Dopo quella sconfitta, tornò alla scrittura con ancora più intensità. La festa del caprone (2000), ambientato nella Repubblica Dominicana di Trujillo, è forse il suo ultimo grande capolavoro: un thriller politico e umano che attraverso la figura di Urania Cabral esplora i traumi della dittatura, i nodi della memoria e la complessità dell’identità.

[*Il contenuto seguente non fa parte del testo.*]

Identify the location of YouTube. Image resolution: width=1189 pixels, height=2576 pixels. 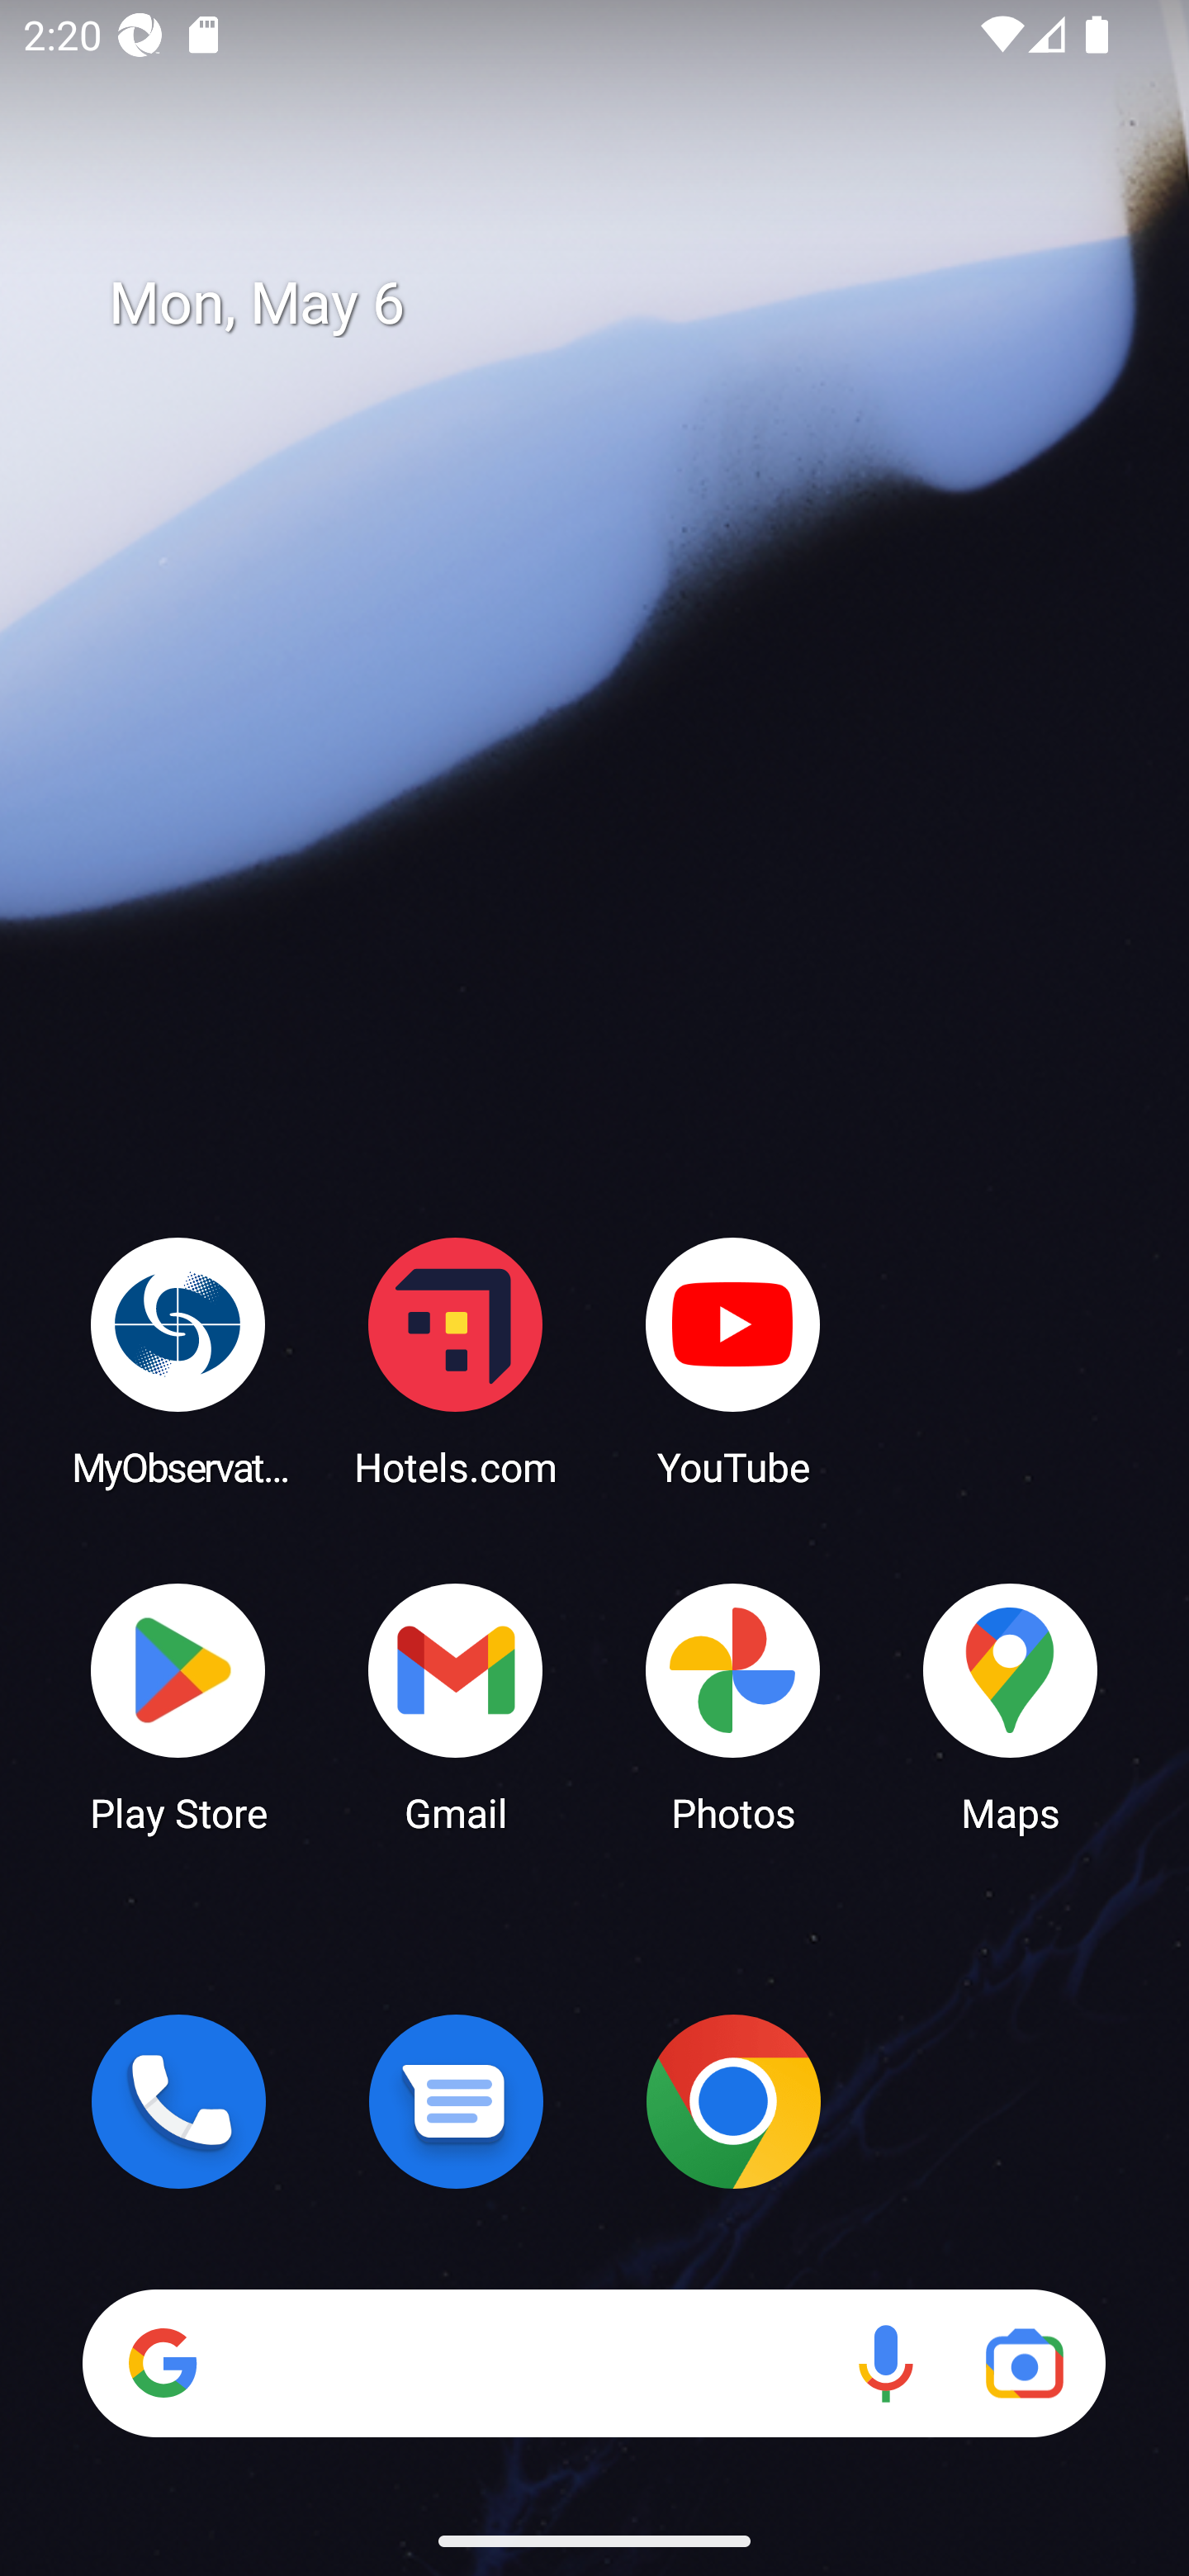
(733, 1361).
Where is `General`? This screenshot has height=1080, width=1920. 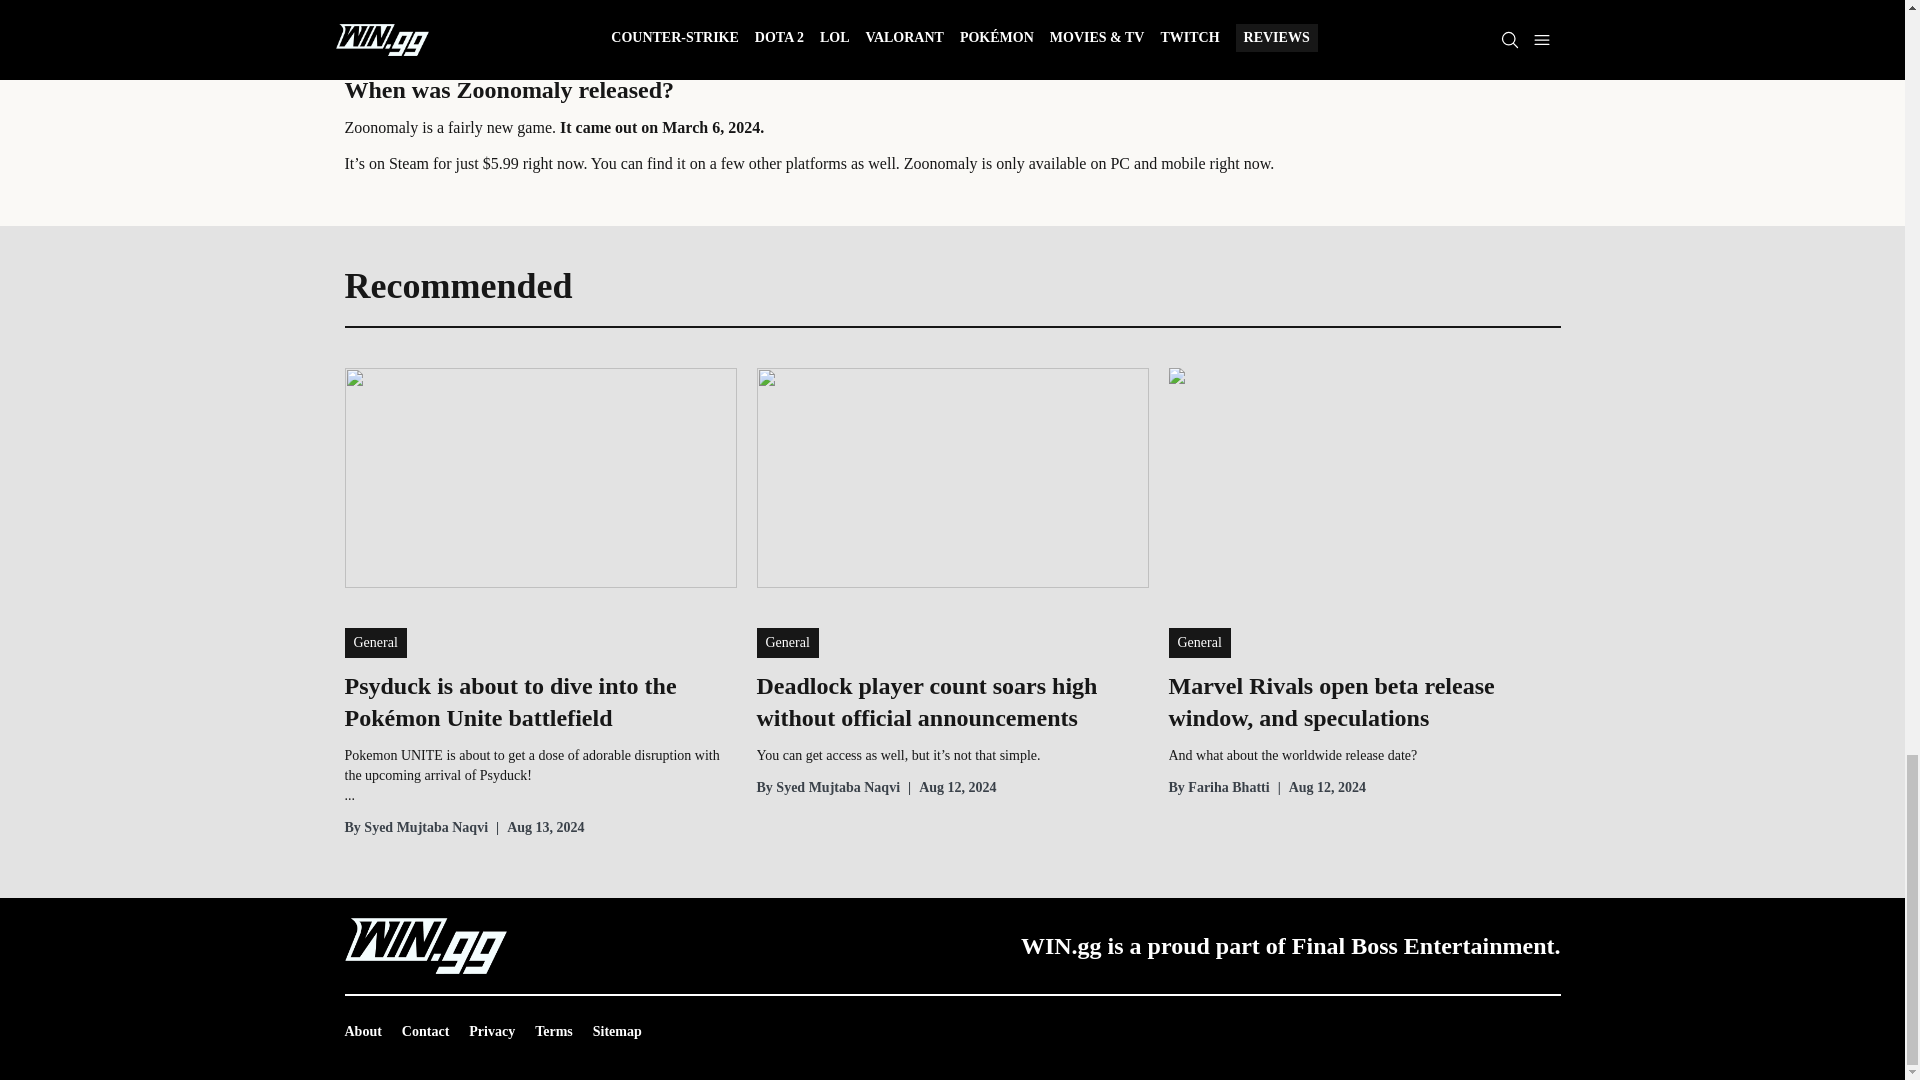 General is located at coordinates (374, 642).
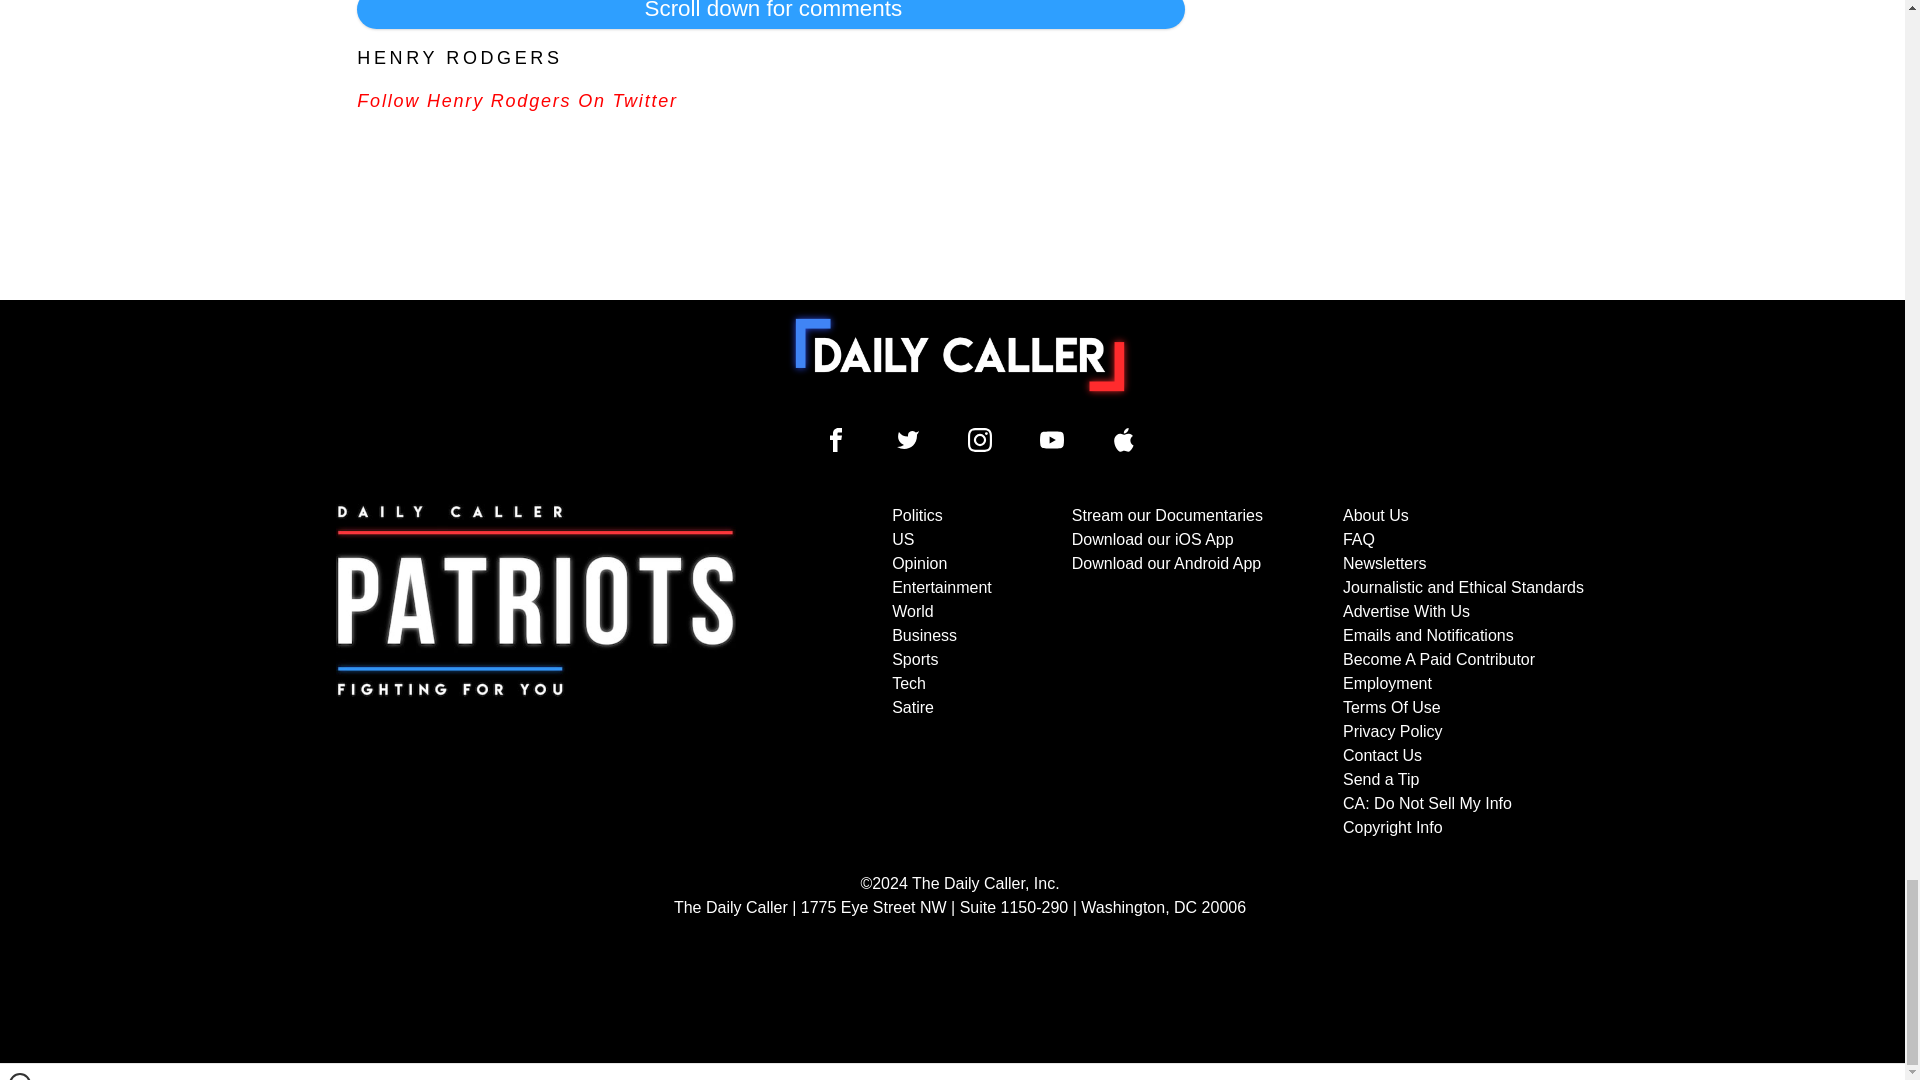 The image size is (1920, 1080). What do you see at coordinates (1124, 440) in the screenshot?
I see `Daily Caller YouTube` at bounding box center [1124, 440].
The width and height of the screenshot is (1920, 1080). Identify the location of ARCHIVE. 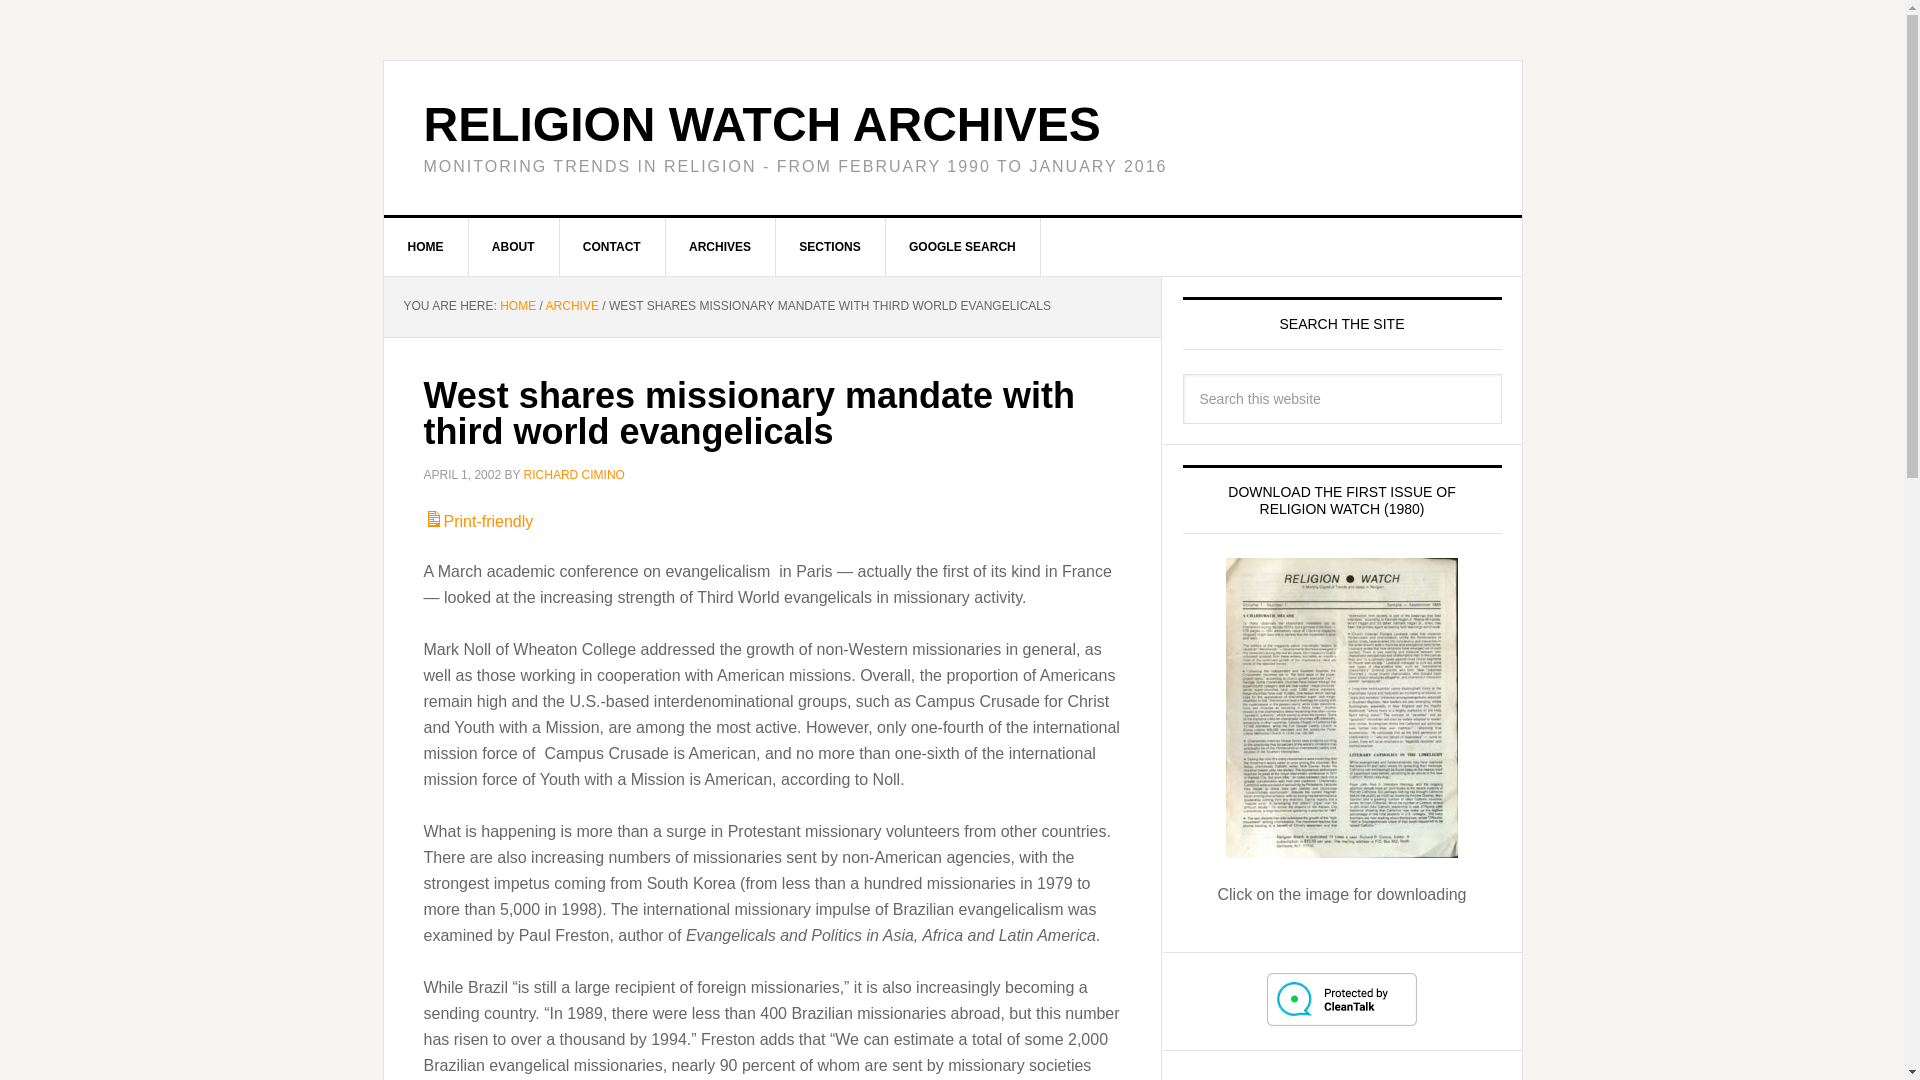
(572, 306).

Scrittore del mondo, voce dell’America Latina
Giornalista fin dagli anni Cinquanta, editorialista per El País dagli anni Novanta, Vargas Llosa scrisse di tutto: arte, geopolitica, religione, letteratura, Israele, Claude Monet, populismo, e chi più ne ha più ne metta. Le sue colonne, pubblicate in tutta l’America Latina, erano limpide e severe. E per questo fu spesso divisivo. Le sue posizioni a favore del libero mercato e la sua opposizione ai regimi di sinistra come Venezuela e Cuba gli valsero l’odio di molti. Quando Margaret Thatcher lasciò Downing Street, lui le inviò un mazzo di fiori con un biglietto:
Non ci sono abbastanza parole nel dizionario per ringraziarla per ciò che ha fatto per la causa della libertà.
Eppure, nonostante l’attivismo politico, Vargas Llosa rimase sempre, prima di tutto, un narratore. “I romanzi che mi hanno affascinato di più – dichiarò nel 1990 a The Paris Review – sono quelli che mi hanno raggiunto non tanto con la ragione, ma con l’incantamento, annientando tutte le mie facoltà critiche e lasciandomi lì, con il fiato sospeso”.
L’ultimo del Boom
Con la morte di Vargas Llosa si chiude davvero un’epoca. È stato l’ultimo sopravvissuto del Boom latinoamericano, la generazione che ha cambiato il volto della narrativa mondiale. Mentre García Márquez inventava Macondo, lui costruiva Canudos in La guerra della fine del mondo (1981), frutto di anni di ricerche negli archivi brasiliani. “Ero avvolto da falchi in volo – scrisse – e mi trovavo a distanza ravvicinata dal balcone da cui Abraham Lincoln parlò ai suoi soldati“.
Nessun luogo gli parlava come il Perù, che amava con rabbia e tenerezza. “Herman Melville – ricordò una volta – definiva Lima la città più strana e triste. Perché? La nebbia e la pioggerellina“. E poi scoppiò a ridere: “Non sono così sicuro che la nebbia e la pioggerellina siano i grandi problemi di Lima“.
Nel 2023 fu accolto all’Académie Française: il primo autore a farne parte senza aver mai scritto un libro in francese. Un onore raro, come rara è stata la sua carriera. In oltre 50 opere, ha raccontato un continente, un secolo, una vita. Con passione, con libertà, con un’ironia tagliente come una spada. E con la convinzione incrollabile che la letteratura, se scritta bene, può spiegare il mondo meglio della realtà.